Rievocazione storica del martirio di San Valentino per ricordare la storia del Santo Patrono di Terni, «figura ormai da anni offuscata da un’eccessiva commercializzazione». Saranno di scena sabato 7 e domenica 15 febbraio nella basilica, la doppia iniziativa organizzata dal centro culturale Valentiniano che, anche grazie alla collaborazione con l’istituto superiore professionale di Terni proporrà suggestive ambientazioni.
Rievocazione storica di San Valentino A contribuire a ricreare l’atmosfera del III secolo dc sono stati proprio gli studenti dell’Inps che per l’occasione hanno realizzato un collonato in stile ionico-romano che costituirà la scenografia per la rappresentazione in costume. Accanto alla figura del protagonista San Valentino ci saranno Placido, il prefetto romano che diede ordine di procedere alla decapitazione del Santo, i centurioni, il Senato Romano e Abondio, figlio del prefetto Placido e primissimo seguace di Valentino. Nella rievocazione, naturalmente, ci sarà spazio anche per il trionfo dell’amore, con le figure di Sabino e Seraphia, lui pagano, lei ternana cristiana, che grazie alla fede del Santo martire, riuscirono a coronare il loro sogno d’amore.

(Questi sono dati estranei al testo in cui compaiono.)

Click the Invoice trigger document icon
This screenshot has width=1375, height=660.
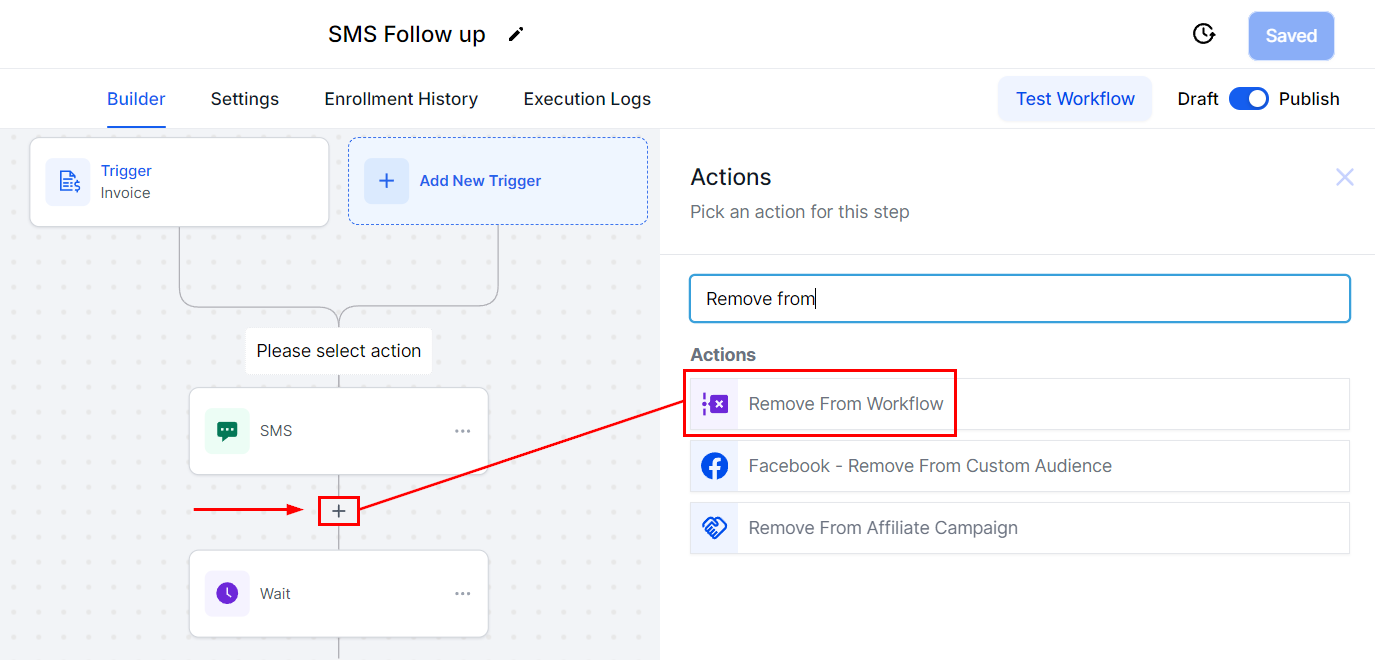tap(68, 182)
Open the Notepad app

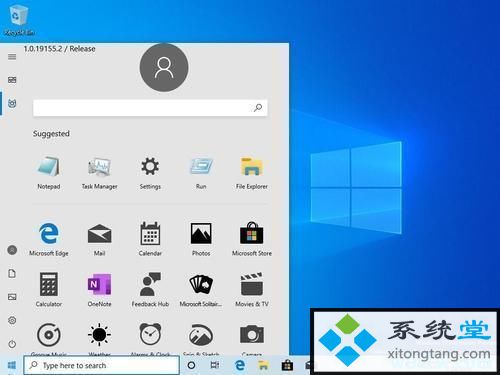(49, 172)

Testi Gli interpreti reciteranno testi scritti per l’occasione da alcuni degli attori in collaborazione con il centro culturale Valentiniano, ad eccezione delle scene attinenti al martirio i cui testi sono liberamente tratti dall’opera Melodramma San Valentino composto dal ternano Antonio Checchi nel 1699 che dedicò quest’opera ai cittadini ternani e illustrissimi priori, in occasione dell’inaugurazione del nuovo altare maggiore della basilica ove furono traslati i resti mortali del santo, rinvenuti nel 1605.
Centro Ventiniano «La rappresentazione – si legge nella nota del centro Valentiniano – vuole restituire prestigio alla figura del Santo Patrono, da anni ormai offuscata da una eccessiva commercializzazione e da un semplice scambio di auguri tra giovani fidanzatini, col duplice obiettivo di far conoscere alle nuove generazioni, attraverso immagini tangibili, il messaggio di amore di San Valentino, di un amore nono solo uomo-donna, ma per il prossimo e ricordare che il 14 febbraio non solo è una giornata di festa cittadina ovvero scolastica, quanto piuttosto la celebrazione del martirio di un Santo che ha dato tutto per gli altri e per Dio, compresa la sua stessa vita».